Is e-filing really a much better way to file your taxes?
Americans and the IRS may not agree about everything, but they are largely on the exact same page when it comes to e-filing individual income tax returns.
Nearly all individual income tax returns submitted to the IRS are e-filed. E-filing is a favorite as it is a win-win for taxpayers and the IRS.
In return, you can find any refund you are owed quicker, especially in the event that you have it directly deposited into your bank accounts.
However, what about safety? And can digital filing really give you access to all the forms you may need if you have a intricate tax situation? Are there situations when you can’t e-file? Let us look at the benefits of e-filing, and if it may be the very best filing choice for your needs.

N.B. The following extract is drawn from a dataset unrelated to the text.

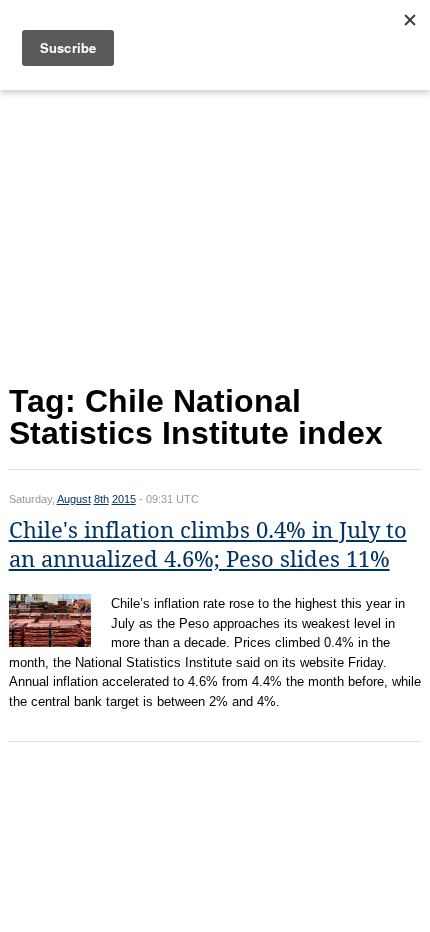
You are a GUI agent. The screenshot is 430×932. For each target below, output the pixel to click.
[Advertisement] (215, 232)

If you’re thinking about e-filing, some of the advantages include:
- Quick affirmation your forms are obtained: The IRS will confirm a tax filing has been received within one day of electronic submission. For paper filers, the IRS doesn’t send any acknowledgment your forms have arrived safely.
Timely refunds: When you publish a paper filing, it can take six to eight months to receive a tax refund. With e-filing, you’ll receive your money in 3 weeks or less. Choosing direct deposit can also speed up the refund process.
Reduced chance of mistakes: In accordance with the IRS, there’s approximately a 1 percent error rate on e-filed yields, compared with a 20% speed of errors on paper filings. The IRS also provides more info on issues discovered on e-filed returns compared with paper yields.
Easy payment process: If you owe the IRS money, it’s simpler to cover at your convenience when you e-file. It’s possible to submit returns early and pay afterwards if needed, as long as you pay by the April 15 filing deadline. Additionally you have the choice to pay your balance by making use of the IRS Direct pay service from the checking or savings account, filing a credit card through a payment processor for a fee, or paying by check or money order.
Digital storage of tax information: Submitting returns electronically means there is a digital copy of your tax records. So if something happens to your paperwork, then you’ll have an electronic backup.
The good news: Most taxpayers do opt to e-file and get those advantages — and the practice of doing so is simple.
How to e-file a tax return?
Using online tax prep software is far and away the preferred approach of most taxpayers. Actually, the IRS says it expected more than four tax returns to be submitted through tax return prep software.
Is e-filing really secure?
While e-filing is convenient, you could worry about security — particularly with so many data breaches. But experts agree this isn’t an issue which should dissuade you by e-filing.
“E-filing a tax return has proven to be an extremely secure way to file your taxes,” says Scott Grissom, vice president of product leadership, advertising and revenue at LegalShield. “In actuality, it can be more secure than paper filing since you’re sending your private information through an encrypted network rather than exposing your information in the mail.”
Dennis Chow, vice president of information security at SCIS Security, clarifies the IRS has set safety measures in place to keep your information secure. “Vendors typically utilize IRS particular APIs that require token sessions,” Chow says. “All this can be routed over TLS encrypted links “
It’s very important to use a trustworthy service to assist you file your taxes. Chow advises not to e-file on a public computer or use an online connection that is not private.
For many taxpayers, it is sensible to e-file a return since it is the most convenient way to file your tax information to the IRS and it allows for timely refunds and easy payment options. Just be sure to use tax planning software from a dependable source, so that you can make certain the information you supply to transmit to the IRS is going to be kept protected.